Theory predicts that the very first generation, called Population III stars, formed purely from hydrogen and helium, with essentially no heavier elements (metals). Because they were probably very massive, they burned fast and died in a few million years, so none of them should survive today, but their brief lives created the first carbon, oxygen, and heavier elements and seeded the next generations. Recent James Webb Space Telescope observations of a distant galaxy (LAP1‑B) about 13 billion light‑years away show signatures of extremely low metal content and very intense ultraviolet light, matching expectations for regions dominated by, or just emerging from, Population III stars, giving us our first indirect glimpse of that primordial era.
 
The oldest surviving stars that we can actually observe directly are not Population III, but the next generations (Population II), which formed from gas lightly enriched by those first explosions. They are metal‑poor: their spectra show extremely small amounts of iron and other heavy elements, and because the universe’s metal content grows over time as stars live and die, that metal deficiency acts like a clock telling us they were born very early. One record-holder, SMSS J031300.36‑670839.3 in the Milky Way’s halo, has less than one millionth the Sun’s iron content and likely formed about 13.6 billion years ago, from gas that existed before the Milky Way itself was assembled.
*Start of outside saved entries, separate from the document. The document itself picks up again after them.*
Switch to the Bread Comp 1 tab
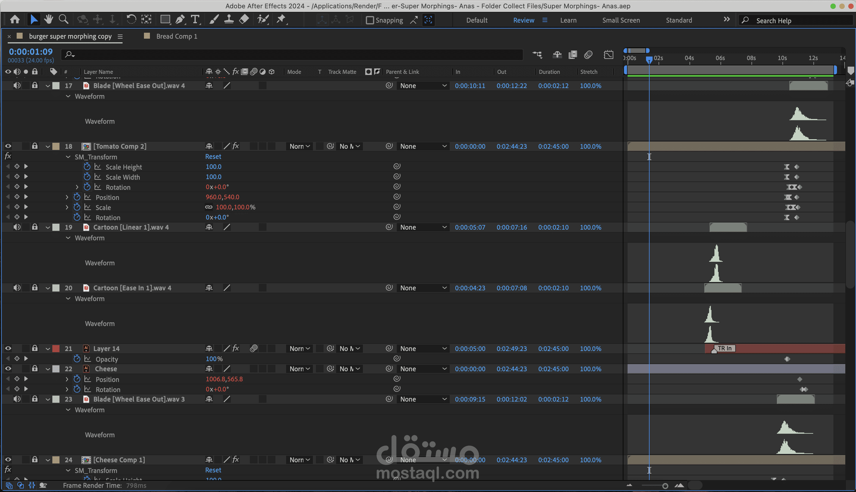The width and height of the screenshot is (856, 492). [x=176, y=36]
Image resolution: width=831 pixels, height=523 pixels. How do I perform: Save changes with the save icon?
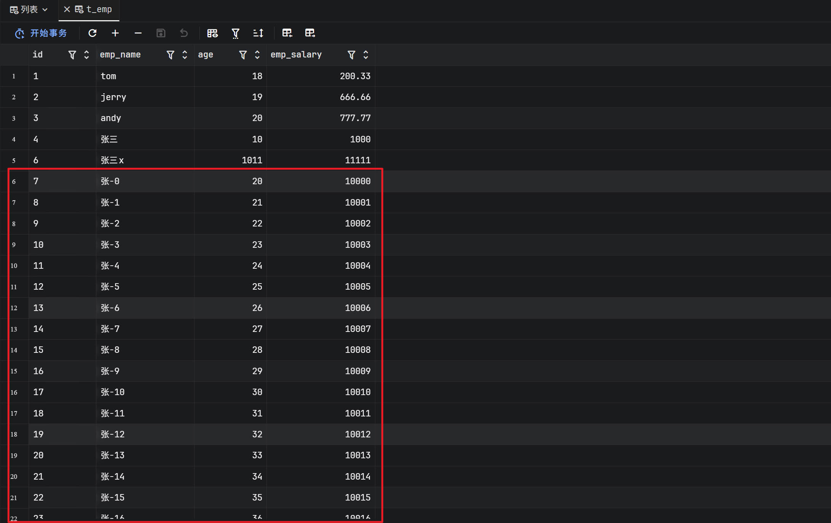coord(161,33)
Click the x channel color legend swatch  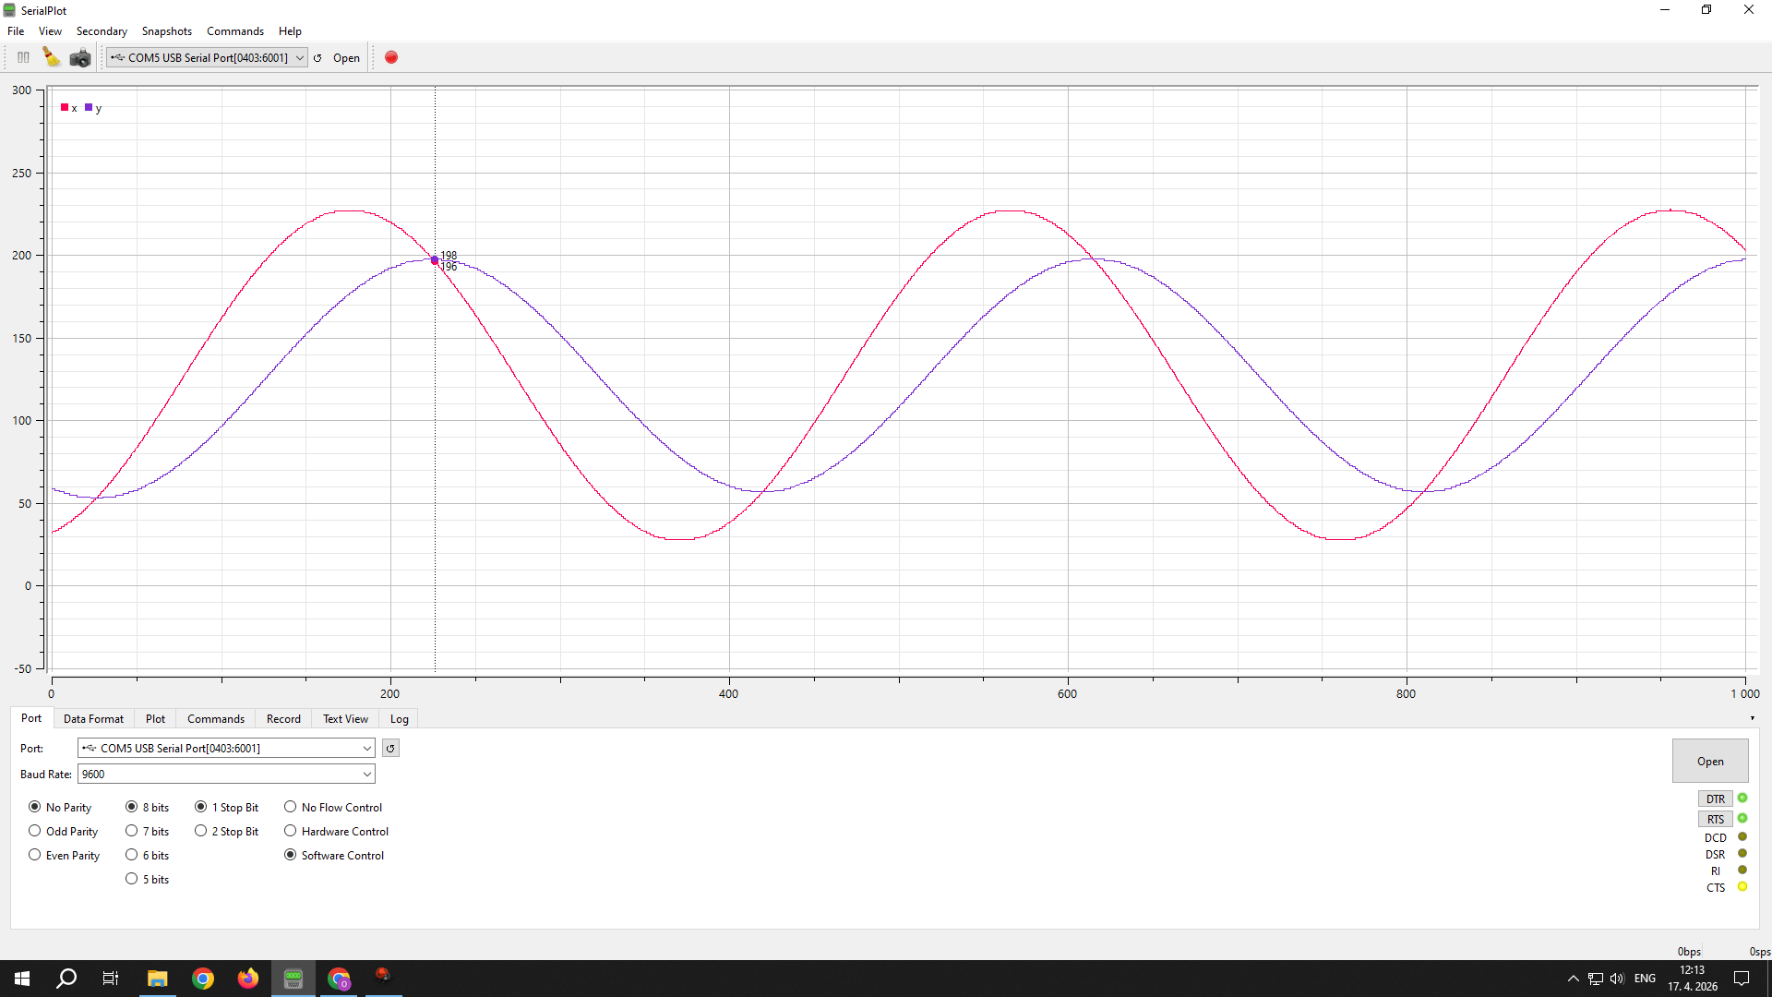pyautogui.click(x=65, y=108)
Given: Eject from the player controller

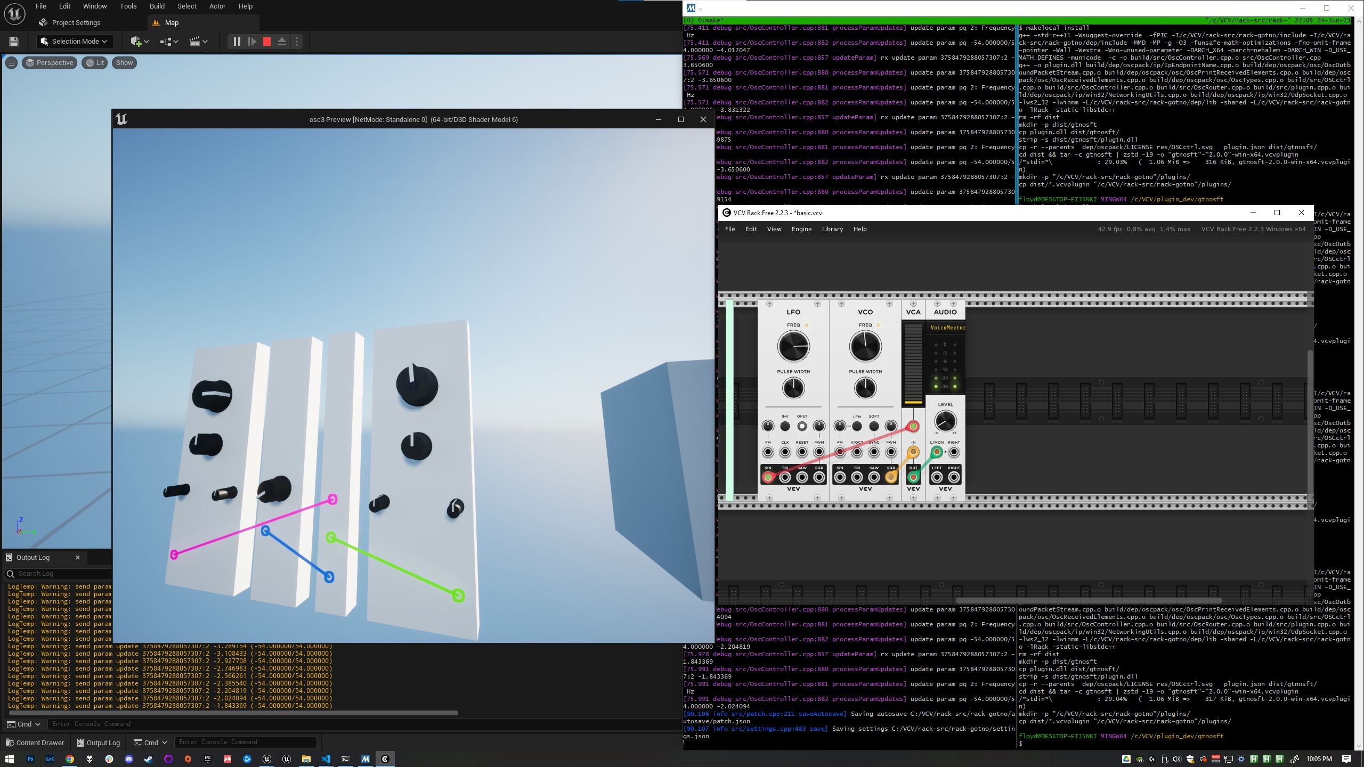Looking at the screenshot, I should tap(282, 42).
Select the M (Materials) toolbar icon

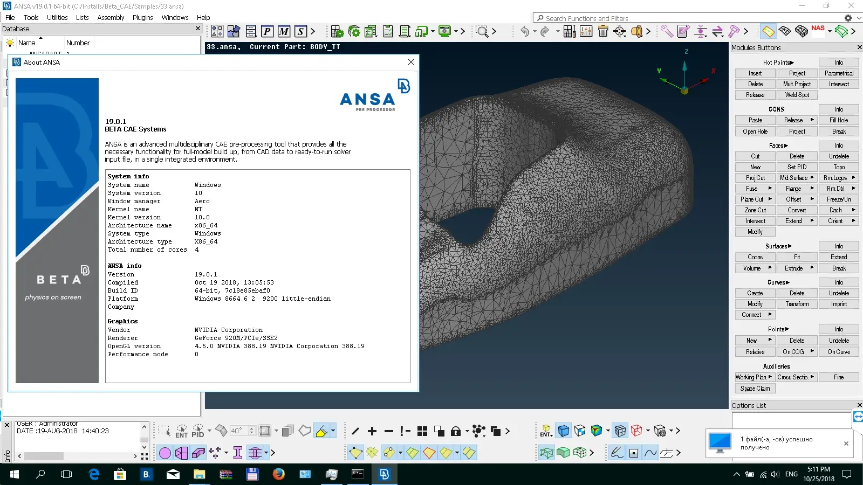283,31
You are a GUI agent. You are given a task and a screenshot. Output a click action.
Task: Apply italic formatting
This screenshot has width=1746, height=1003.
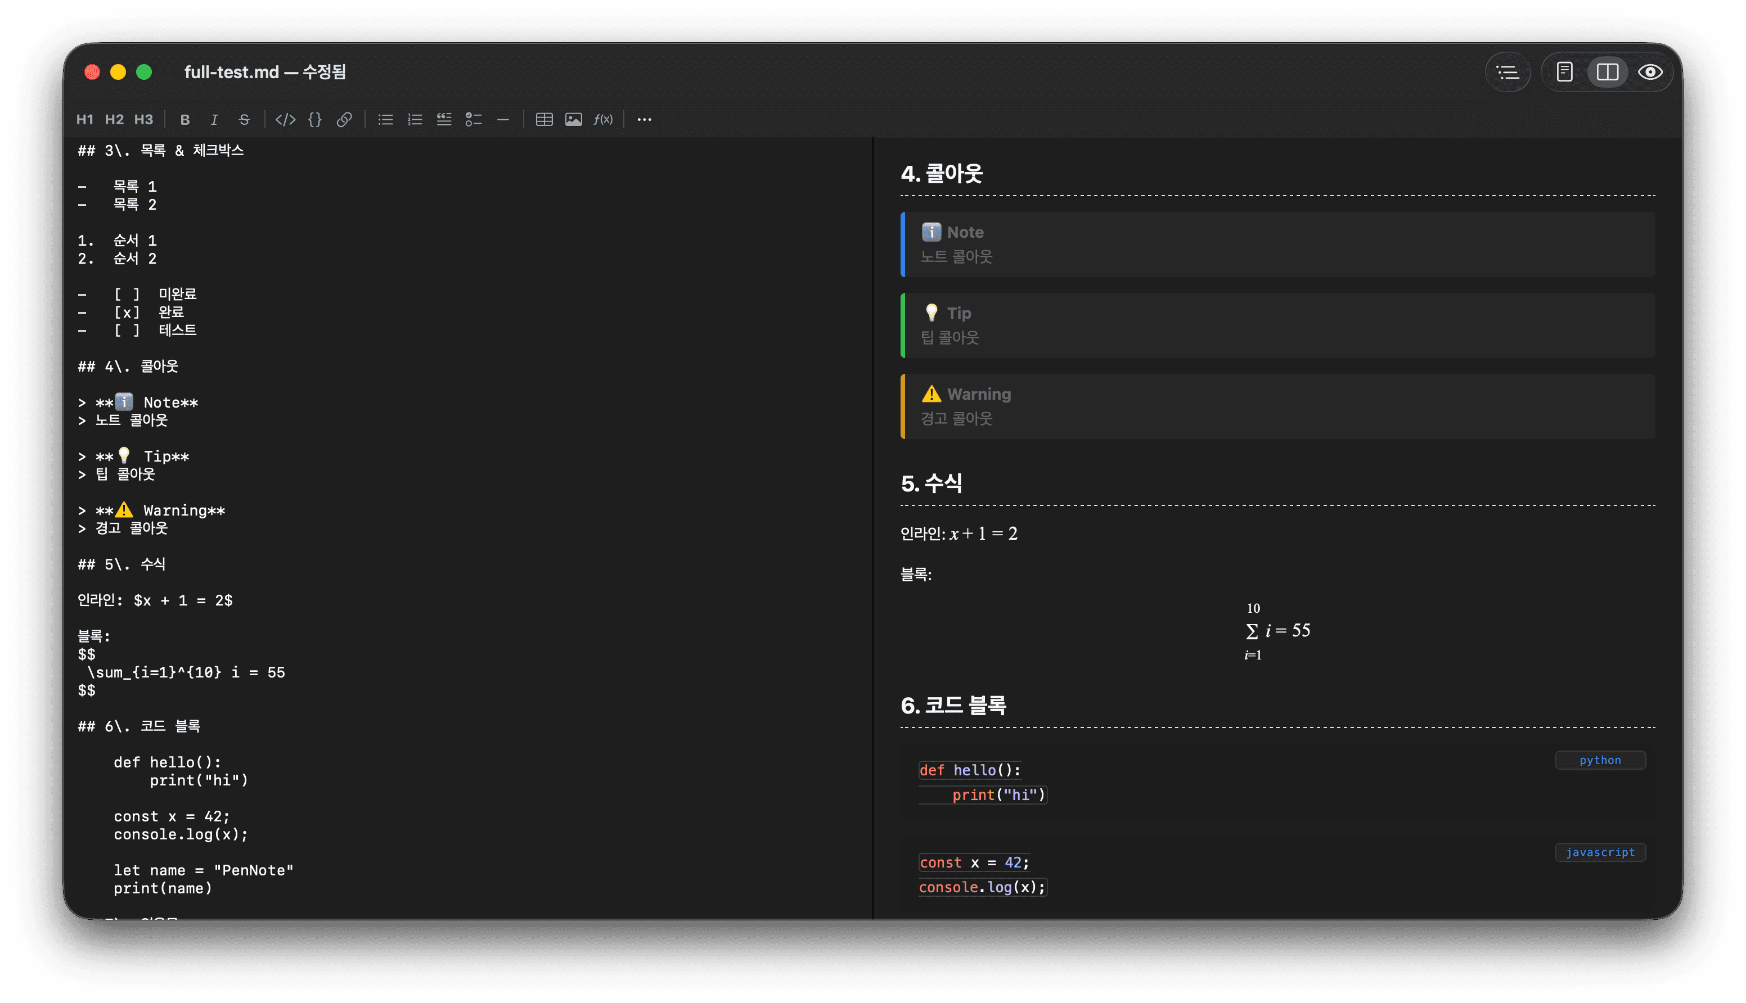point(214,119)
Such stars show that tiny protogalactic clouds formed, birthed stars, and later merged hierarchically to build large galaxies like our own, so each ancient star preserves the chemistry of one of these early fragments.
 
Nearby examples like HD 140283, the Methuselah star, about 200 light‑years away, are also extremely metal‑poor subgiants dominated by hydrogen and helium. Detailed modeling of its composition and evolution shows it is roughly 12–13 billion years old, confirming that some stars in our immediate cosmic neighborhood date back to within the first billion years after the Big Bang. These ages, combined with cosmological measurements of the universe’s expansion and the cosmic microwave background, mutually constrain the timeline: the universe must be just old enough to accommodate such ancient stars, and the stars’ properties must fit that global age. Where early estimates appeared to make Methuselah older than the universe, refinements in both stellar models and cosmological parameters brought them into agreement, tightening our picture of cosmic history.
 
Taken together, the oldest stars tell a coherent creation story in several chapters. Their extreme metal‑poverty says the first heavy elements were forged very quickly after the Big Bang, in short‑lived massive stars. Their locations in extended galactic halos and streams show that big galaxies were built from many smaller building blocks that merged over billions of years. Their ages bracket when star formation began, anchoring the transition from a dark, neutral universe to a luminous, structured cosmos. Their detailed chemical patterns (which elements, and in what ratios) encode how the first supernovae exploded and how efficiently they mixed their products into surrounding gas.
 
In that sense, each ancient star is a small, long‑lived archive. By reading its spectrum, we reconstruct a page in the universe’s early history and watch a formless, nearly featureless cosmos give rise to complexity, structure, and the ingredients for planets and life.
 
References
Crookes, D. (2022, March 7). Methuselah: The Oldest Star in the Universe. Space.Com.
 
Malik, T. (2013, March 8). The Methusaleh Star: Oldest Known Star Revealed. Space.Com.